_Exercises_
1 – Write out the stretch of the forum answer on client data streaming from "The data coming" through "Quantcast, Apple etc.".
2 – In the forum answer on client data streaming, what forms can the "raw data persistence" take?
3 – Decide whether each statement agrees with the forum answer on client data streaming, and give yes or no with the deciding words quoted from it. (a) The clients are assumed to persist data in a database. (b) The number of clients is assumed to stay fixed. (c) The diagram is offered as a definitive account of how the system will work.

_Excerpt_

--- Start ---

Look again at how you explained yourself - this is a valid question that's been partially stopped by a lack of clarity in your description of the system and what you're trying to achieve. Getting someone unfamiliar with your system to look over your question before posting a complex question may help.
Problem definition
sensory data stream from multiple clients to a central server
You're sending data from multiple locations to a single persistence store
online monitoring
You're going to be triggering further actions based off the raw data and potentially some aggregated data
analysis and some computation such as machine learning and data mining tasks
You're going to be performing some aggregations on the clients' data, i.e. you require aggregations of all of the clients' data to be persisted (however temporarily) somewhere
Further assumptions
Because you're talking about materialized views we can assume that all the clients persist data in a database, probably Oracle.
The data coming in from your clients is about the same topic.
You've got ~100 clients, at that amount we can assume that:
the number of clients might change
you want to be able to add clients without increasing the number of methods of accessing data
You don't work for one of Google, Amazon, Facebook, Quantcast, Apple etc.
Architecture diagram
Here, I'm not making any comment on how it's actually going to work - it's the start of a discussion based on my lack of knowledge of your systems. The "raw data persistence" can be files, Kafka, a database etc. This is description of the components that are going to be required and a rough guess as to how they will have to connect.

--- End ---

_Supplied data_
--- Start ---

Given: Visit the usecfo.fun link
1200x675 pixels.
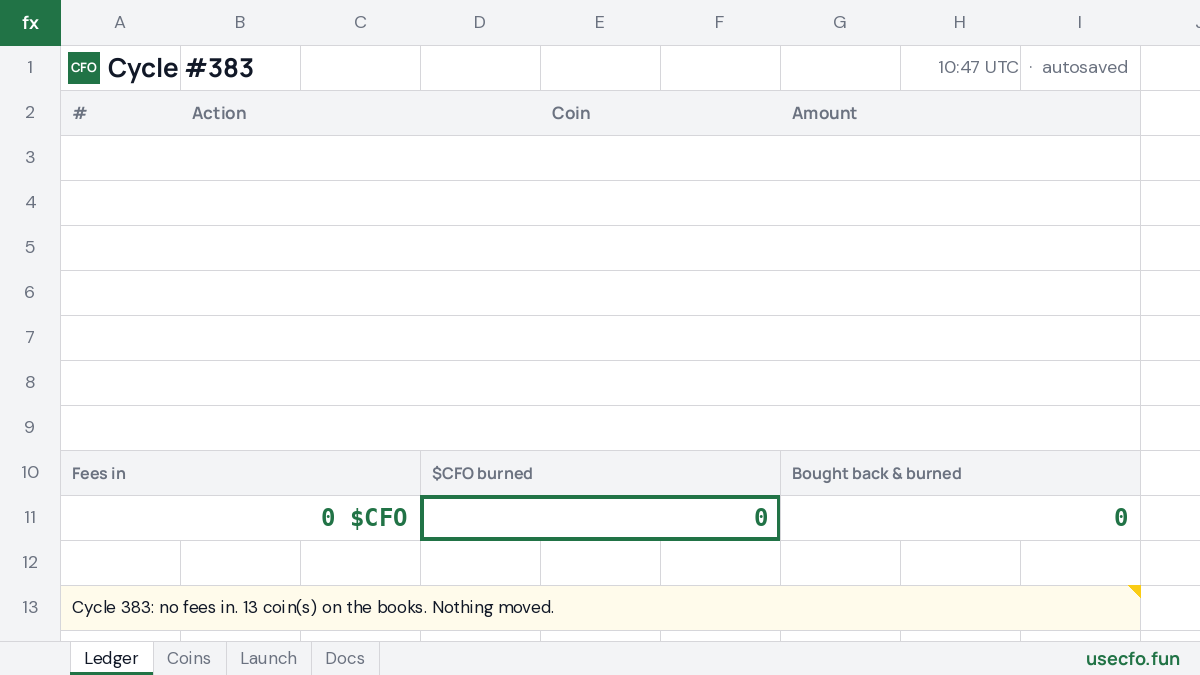Looking at the screenshot, I should (1133, 659).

--- End ---

_Solutions to the tasks_
1 –
The data coming in from your clients is about the same topic.
You've got ~100 clients, at that amount we can assume that:
the number of clients might change
you want to be able to add clients without increasing the number of methods of accessing data
You don't work for one of Google, Amazon, Facebook, Quantcast, Apple etc.

2 – Files, Kafka, a database, etc.

3 –
(a) Yes: "we can assume that all the clients persist data in a database, probably Oracle."
(b) No: "the number of clients might change"
(c) No: "I'm not making any comment on how it's actually going to work"